3. In addition to the summarization algorithms, we also optimize the presentation of video summaries, otherwise a good summary can be corrupted by a bad presentation. So we try optimizing a static summary containing keyframes and keywords by suggesting the number of frames and text grams, and dynamic summary composed of video segments by optimizing average duration of segments.
4. In the domain of video summarization, we need an evaluation measure for new approaches. Many current measures are based on human assessment, and the automatic evaluation method for video summaries is still an open problem. In this thesis we propose an approach, VERT (Video Evaluation by Relevant Threshold) mimicking the evaluation measures BLEU and ROUGE in text community to facilitate the automatic evaluation procedure with the help of only a few human assessments.

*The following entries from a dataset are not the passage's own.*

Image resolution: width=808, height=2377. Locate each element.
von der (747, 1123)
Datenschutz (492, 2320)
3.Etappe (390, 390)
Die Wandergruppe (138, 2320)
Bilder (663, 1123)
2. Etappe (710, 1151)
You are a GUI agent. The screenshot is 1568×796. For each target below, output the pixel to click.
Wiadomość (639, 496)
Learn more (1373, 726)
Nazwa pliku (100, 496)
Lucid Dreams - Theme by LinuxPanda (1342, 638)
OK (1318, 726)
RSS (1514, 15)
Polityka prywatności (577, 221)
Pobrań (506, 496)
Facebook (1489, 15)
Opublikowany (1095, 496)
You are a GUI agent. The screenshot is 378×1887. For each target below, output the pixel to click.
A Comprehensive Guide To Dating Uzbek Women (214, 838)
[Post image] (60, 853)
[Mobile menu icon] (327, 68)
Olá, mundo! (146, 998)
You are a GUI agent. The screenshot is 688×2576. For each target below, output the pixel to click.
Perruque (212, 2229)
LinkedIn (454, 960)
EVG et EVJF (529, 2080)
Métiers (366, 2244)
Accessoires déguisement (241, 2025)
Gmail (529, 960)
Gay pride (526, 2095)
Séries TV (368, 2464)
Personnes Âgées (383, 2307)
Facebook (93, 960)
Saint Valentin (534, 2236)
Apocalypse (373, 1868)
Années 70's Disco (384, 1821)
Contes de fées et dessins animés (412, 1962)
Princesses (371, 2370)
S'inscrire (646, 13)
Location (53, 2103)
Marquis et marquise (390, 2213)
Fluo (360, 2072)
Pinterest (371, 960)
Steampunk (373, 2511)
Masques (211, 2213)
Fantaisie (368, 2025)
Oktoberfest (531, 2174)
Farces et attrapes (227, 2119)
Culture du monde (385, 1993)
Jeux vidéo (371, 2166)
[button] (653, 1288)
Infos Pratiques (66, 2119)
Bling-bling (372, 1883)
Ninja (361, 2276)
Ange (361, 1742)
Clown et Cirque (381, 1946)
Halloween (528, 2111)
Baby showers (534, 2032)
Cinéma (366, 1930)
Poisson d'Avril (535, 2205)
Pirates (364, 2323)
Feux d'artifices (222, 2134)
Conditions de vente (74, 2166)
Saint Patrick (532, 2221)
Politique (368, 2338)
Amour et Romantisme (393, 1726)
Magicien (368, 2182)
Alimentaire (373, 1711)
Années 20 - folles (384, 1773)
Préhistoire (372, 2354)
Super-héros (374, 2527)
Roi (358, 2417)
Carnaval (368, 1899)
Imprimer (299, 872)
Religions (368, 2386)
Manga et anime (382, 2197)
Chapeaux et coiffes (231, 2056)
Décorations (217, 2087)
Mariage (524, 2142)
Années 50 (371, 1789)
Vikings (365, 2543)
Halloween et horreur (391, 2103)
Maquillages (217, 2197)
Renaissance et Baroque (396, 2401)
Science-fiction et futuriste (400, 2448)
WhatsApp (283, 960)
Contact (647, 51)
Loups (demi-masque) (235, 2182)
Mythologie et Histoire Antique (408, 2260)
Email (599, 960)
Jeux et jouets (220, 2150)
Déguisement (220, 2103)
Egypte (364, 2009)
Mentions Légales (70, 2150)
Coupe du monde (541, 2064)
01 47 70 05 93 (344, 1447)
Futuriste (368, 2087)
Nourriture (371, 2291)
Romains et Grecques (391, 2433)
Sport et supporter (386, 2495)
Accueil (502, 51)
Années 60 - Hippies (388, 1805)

We describe the details of all the approaches and present experimental results.
Therefore, a framework on video summarization is proposed, including an algorithm of video summarization using visual cue, its variants exploiting more multimedia cues, an optimization measure of summary presentation, and a new evaluation method of video summaries. It allows us to manage and browse multiple videos more efficiently.